Django Django on Django Unchained, and America's Giant Food Portions
Though they share a moniker with some other important Djangos (see: Reinhardt and Freeman a/k/a Unchained), the UK's Django Django carved their own letters into the pop culture lexicon in 2012. They had a sort of unimpeachably successful year: their eponymous debut was appropriately lauded by the music press on both sides of the pond and nominated for The Mercury Prize, a distinction shared by bands like Pulp, Amy Winehouse, and Radiohead. That record touched on a lot a genres: jungle, electro-psych, even West African; yet tracks like "Default" and "Hail Bob" are also obstinately pop songs.
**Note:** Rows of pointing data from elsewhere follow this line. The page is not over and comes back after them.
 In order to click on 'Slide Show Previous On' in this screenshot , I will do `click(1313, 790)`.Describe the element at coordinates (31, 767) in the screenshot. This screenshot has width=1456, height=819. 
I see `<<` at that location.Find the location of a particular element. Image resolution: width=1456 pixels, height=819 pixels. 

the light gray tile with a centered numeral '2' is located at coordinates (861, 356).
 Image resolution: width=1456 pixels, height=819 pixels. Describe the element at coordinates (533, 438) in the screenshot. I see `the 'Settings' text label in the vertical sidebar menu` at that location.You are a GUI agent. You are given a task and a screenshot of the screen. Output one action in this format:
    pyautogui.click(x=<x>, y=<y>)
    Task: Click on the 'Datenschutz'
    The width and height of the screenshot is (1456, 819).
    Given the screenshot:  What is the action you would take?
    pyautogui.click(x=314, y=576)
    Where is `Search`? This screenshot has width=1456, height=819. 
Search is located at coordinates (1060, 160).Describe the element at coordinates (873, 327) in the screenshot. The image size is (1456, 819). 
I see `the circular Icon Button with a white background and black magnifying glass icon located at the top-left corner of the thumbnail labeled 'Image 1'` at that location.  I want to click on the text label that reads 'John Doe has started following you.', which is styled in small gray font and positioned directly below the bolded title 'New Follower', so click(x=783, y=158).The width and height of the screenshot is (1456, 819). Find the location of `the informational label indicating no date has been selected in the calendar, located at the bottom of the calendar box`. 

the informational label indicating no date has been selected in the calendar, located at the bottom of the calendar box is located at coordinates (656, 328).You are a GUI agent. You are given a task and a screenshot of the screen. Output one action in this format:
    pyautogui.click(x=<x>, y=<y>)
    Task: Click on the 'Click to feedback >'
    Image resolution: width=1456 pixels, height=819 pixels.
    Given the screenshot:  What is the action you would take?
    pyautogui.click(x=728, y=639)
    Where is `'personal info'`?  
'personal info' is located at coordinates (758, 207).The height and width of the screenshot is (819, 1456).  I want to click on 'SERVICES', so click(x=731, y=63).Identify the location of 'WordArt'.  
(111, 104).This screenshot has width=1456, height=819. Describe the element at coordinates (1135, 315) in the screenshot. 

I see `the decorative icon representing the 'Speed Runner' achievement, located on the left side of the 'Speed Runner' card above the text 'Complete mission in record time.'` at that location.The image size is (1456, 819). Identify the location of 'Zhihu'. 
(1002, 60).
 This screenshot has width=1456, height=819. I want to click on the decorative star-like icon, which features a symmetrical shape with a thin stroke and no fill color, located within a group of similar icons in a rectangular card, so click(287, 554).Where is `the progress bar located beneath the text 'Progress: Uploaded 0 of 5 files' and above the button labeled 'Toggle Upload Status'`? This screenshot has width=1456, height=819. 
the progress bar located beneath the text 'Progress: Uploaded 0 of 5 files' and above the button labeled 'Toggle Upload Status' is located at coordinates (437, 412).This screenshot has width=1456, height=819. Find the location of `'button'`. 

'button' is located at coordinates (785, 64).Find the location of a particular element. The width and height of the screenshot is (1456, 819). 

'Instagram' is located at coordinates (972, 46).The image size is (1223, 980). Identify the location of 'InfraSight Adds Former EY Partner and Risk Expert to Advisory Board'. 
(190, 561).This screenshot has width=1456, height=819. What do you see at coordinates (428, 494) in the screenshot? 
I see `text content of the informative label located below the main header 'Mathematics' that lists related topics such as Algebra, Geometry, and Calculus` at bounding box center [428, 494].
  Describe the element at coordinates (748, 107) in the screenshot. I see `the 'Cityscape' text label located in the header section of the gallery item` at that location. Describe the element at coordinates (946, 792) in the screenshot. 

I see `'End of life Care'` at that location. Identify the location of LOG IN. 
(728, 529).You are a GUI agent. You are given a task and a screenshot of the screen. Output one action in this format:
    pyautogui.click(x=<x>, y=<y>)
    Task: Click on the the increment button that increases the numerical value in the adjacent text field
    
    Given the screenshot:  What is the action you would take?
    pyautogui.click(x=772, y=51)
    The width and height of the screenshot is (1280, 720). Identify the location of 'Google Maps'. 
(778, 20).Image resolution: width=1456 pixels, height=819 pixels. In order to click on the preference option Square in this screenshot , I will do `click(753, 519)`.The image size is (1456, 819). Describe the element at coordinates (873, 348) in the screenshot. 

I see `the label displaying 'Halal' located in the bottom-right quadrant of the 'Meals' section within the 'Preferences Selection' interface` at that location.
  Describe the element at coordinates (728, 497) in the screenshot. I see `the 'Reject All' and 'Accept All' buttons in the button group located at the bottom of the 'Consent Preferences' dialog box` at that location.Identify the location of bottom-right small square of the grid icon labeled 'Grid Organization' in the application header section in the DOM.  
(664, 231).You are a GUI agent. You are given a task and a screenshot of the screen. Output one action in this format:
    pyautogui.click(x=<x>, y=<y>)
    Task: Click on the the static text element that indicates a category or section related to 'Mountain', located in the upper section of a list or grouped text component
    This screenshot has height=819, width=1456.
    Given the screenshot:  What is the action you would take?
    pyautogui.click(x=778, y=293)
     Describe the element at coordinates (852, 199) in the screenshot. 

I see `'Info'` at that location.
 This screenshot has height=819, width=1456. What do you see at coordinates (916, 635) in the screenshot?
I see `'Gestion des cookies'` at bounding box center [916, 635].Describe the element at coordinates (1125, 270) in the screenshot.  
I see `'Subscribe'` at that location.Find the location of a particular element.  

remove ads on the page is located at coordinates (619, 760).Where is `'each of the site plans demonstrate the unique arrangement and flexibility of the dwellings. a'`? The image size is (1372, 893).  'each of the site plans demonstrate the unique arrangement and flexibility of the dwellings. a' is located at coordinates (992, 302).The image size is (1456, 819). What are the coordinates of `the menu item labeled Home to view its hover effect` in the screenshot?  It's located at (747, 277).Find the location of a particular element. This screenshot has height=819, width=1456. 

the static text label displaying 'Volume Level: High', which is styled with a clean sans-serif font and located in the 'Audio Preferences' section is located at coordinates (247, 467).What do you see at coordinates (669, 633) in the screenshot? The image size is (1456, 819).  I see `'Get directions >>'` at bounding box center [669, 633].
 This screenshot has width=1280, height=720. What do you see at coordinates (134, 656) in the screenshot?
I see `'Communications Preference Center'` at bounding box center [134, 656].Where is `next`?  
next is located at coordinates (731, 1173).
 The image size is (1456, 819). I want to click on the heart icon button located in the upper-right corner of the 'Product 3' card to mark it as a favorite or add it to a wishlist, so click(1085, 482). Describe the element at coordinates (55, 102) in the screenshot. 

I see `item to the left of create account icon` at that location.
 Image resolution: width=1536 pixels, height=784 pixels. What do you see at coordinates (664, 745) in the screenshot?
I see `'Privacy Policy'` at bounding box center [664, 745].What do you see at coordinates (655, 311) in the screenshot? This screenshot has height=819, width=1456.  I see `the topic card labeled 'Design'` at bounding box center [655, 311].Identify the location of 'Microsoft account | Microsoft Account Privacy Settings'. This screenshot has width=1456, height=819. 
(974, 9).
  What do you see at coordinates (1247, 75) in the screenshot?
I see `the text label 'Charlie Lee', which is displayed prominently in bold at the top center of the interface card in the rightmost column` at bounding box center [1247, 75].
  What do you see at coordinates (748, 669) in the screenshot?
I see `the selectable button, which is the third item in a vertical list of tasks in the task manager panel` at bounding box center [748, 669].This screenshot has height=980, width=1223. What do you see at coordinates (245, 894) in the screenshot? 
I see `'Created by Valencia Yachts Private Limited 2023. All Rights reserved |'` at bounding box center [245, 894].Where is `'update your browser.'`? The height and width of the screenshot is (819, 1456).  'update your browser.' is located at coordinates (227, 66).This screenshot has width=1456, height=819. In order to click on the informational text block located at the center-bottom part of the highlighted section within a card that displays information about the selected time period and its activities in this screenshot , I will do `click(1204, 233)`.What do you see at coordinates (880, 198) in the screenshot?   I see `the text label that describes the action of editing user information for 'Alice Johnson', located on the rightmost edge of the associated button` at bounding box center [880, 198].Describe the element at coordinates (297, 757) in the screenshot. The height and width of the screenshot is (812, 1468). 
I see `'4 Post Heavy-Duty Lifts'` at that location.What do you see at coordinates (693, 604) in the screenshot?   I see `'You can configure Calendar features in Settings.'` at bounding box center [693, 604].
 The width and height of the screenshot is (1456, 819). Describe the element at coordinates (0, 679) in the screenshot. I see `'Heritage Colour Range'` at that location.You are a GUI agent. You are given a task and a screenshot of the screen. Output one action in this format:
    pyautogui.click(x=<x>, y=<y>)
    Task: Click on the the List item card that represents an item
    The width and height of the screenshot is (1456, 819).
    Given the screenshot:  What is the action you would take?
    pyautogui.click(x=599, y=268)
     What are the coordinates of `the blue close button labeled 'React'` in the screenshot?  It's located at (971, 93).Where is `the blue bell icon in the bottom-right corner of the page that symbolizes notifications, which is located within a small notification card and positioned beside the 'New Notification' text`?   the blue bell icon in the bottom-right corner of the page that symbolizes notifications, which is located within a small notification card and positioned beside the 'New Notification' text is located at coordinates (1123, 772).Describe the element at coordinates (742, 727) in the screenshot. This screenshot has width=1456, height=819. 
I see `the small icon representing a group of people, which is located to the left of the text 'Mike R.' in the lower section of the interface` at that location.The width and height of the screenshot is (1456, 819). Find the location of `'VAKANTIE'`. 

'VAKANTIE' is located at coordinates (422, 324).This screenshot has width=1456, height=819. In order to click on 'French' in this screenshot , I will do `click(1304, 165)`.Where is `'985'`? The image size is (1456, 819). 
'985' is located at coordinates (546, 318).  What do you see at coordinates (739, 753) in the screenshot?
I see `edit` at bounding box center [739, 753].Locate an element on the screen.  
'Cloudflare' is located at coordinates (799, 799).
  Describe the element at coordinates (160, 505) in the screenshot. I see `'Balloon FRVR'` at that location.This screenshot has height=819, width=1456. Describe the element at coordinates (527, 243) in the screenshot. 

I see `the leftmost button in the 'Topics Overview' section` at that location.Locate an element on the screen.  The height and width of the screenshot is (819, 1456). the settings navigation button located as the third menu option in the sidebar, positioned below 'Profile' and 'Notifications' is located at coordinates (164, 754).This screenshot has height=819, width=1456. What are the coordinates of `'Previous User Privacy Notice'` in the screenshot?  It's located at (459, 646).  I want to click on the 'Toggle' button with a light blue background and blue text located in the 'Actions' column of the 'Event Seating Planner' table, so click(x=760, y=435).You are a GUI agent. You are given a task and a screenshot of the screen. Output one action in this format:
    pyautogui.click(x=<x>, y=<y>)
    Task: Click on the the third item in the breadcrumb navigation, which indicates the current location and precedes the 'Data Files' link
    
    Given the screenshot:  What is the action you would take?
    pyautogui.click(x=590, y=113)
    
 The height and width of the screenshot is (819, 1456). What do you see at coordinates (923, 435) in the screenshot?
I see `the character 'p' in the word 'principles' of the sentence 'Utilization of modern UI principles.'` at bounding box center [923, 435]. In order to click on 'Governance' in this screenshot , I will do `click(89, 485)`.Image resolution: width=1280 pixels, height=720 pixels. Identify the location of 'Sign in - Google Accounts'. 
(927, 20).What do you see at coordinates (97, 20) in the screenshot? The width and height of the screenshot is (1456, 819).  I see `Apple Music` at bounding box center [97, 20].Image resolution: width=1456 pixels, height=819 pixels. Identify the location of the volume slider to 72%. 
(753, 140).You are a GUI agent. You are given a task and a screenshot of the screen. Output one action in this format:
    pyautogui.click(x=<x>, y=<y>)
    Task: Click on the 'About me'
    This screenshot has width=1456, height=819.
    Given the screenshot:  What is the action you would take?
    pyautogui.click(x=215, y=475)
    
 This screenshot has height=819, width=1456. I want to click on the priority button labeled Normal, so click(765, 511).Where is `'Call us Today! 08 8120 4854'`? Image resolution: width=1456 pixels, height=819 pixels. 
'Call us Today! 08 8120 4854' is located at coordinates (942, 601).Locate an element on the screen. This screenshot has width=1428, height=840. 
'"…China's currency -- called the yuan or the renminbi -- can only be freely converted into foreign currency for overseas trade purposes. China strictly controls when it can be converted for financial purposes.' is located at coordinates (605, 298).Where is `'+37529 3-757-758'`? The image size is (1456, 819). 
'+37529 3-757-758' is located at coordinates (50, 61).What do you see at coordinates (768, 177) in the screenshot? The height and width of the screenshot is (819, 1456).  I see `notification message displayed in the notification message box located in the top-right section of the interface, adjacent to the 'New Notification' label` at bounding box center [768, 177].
Vocalist and guitarist Vincent Neff, who we spoke with as he walked the windy streets of London, has a thick accent and a cheery, if gruff, demeanor. He says they didn't really have any expectations with the first record, and he's approaching their follow up the same way. "We've always done stuff that's considered experimental, but still use melodies," he says. He adds that he didn't really think about writing pop songs because they hadn't become popular yet, which is, of course, one way to think about pop music. Another way to approach Django Django is that they're continuing a legacy of artistic experimentation: Django's drummer and producer David Maclean, one of the main architects of their sound, is the younger brother of the Beta Band's John Maclean.